Mercoledì 19 giugno l'annuncio ufficiale, con il riscatto di Matteo Politano da parte dell'Inter per 20 milioni di euro, nel rispetto dell'accordo di un anno prima con il Sassuolo che più di un obbligo prevedeva una stretta di mano, ben più significativa, tra le parti. L'ex canterano della Roma è stato l'unico calciatore arrivato all'Inter in prestito la scorsa estate che si è guadagnato la conferma e il conseguente impegno finanziario da parte del club. Discorso a parte per Eddie Salcedo, anche lui riscattato lo stesso giorno ma subito rigirato al Genoa per fare esperienza. 

Pollo, soprannominato così in modo affettuoso, nonostante un certo scetticismo iniziale (doveva arrivare come riserva di un esterno offensivo più quotato) si è guadagnato con impegno e sudore la stima dello spogliatoio, di Luciano Spalletti e dei tifosi. Permanenza più che meritata, dunque, anche se con l'arrivo in panchina di Antonio Conte è probabile che gli tocchi un cambio di ruolo. L'ex Ct della Nazionale infatti gioca tendenzialmente con due attaccanti, una prima punta e una seconda più mobile. Proprio quest'ultimo è l'incarico che attende Politano, che presumibilmente dopo una stagione da titolare (sempre in campo, salvo per due turni di squalifica dopo l'espulsione di Torino) dovrà accontentarsi di fare da riserva di lusso. Ma soprattutto dovrà archiviare la posizione di esterno destro offensivo con licenza di accentrarsi e concludere, per tornare a svolgere tatticamente quel ruolo già interpretato al Sassuolo, quando Beppe Iachini lo schierò praticamente su tutto il fronte offensivo, salvo poi accentrarlo assieme a Domenico Berardi. Nel complesso, 12 presenze da attaccante con ben 8 gol (su 11 totali) all'attivo. Segno che pur senza brilalre in questo fondamentale, Politano la porta riesce comunque a vederla e con maggiore porzione di campo per agire potrebbe avvantaggiarsi.

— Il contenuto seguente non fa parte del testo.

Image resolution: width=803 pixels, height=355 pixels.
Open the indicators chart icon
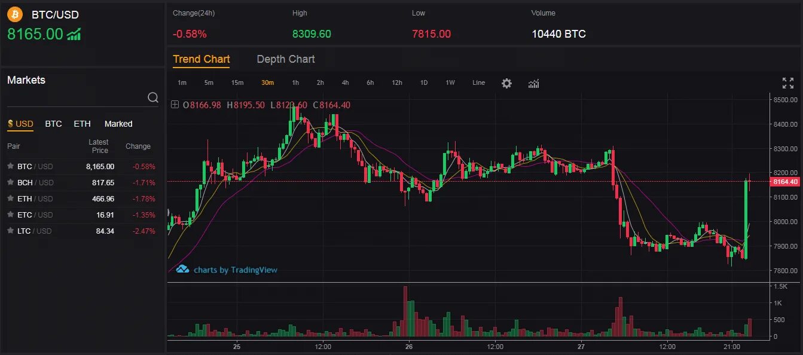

L'ex Sassuolo viene da una stagione con 6 reti all'attivo, partendo sempre da destra, a cui ha aggiunto 8 assist. Il tutto in 48 presenze totali (media di oltre 70 minuti sul rettangolo di gioco), a cui va onestamente aggiunta tanta corsa per essere utile in entrambe le fasi, a costo di perdere lucidità davanti. Un bilancio che ha reso più leggero l'impegno con i neroverdi in ottica riscatto. Anche Conte si è detto favorevole, pronto a chiedere più qualità che quantità al classe '93, atteso a uno step ulteriore nonostante stavolta non parta come titolare. Ma in attesa degli arrivi di Edin Dzeko ed eventualmente di Romelu Lukaku, con la conferma di Lautaro Martinez, Politano parte avvantaggiato: nel pacchetto offensivo nessuno avrebbe le sue caratteristiche e tatticamente potrebbe essere un valore aggiunto per l'Inter che verrà. Lo stesso augurio che si fa il Ct Roberto Mancini, che ha dimostrato con i fatti di avere fiducia in questo ragazzo romano che sogna di essere tra i convocati di Euro 2020. Anche in quest'ottica, la stagione che sta per iniziare dovrà essere il suo trampolino di lancio.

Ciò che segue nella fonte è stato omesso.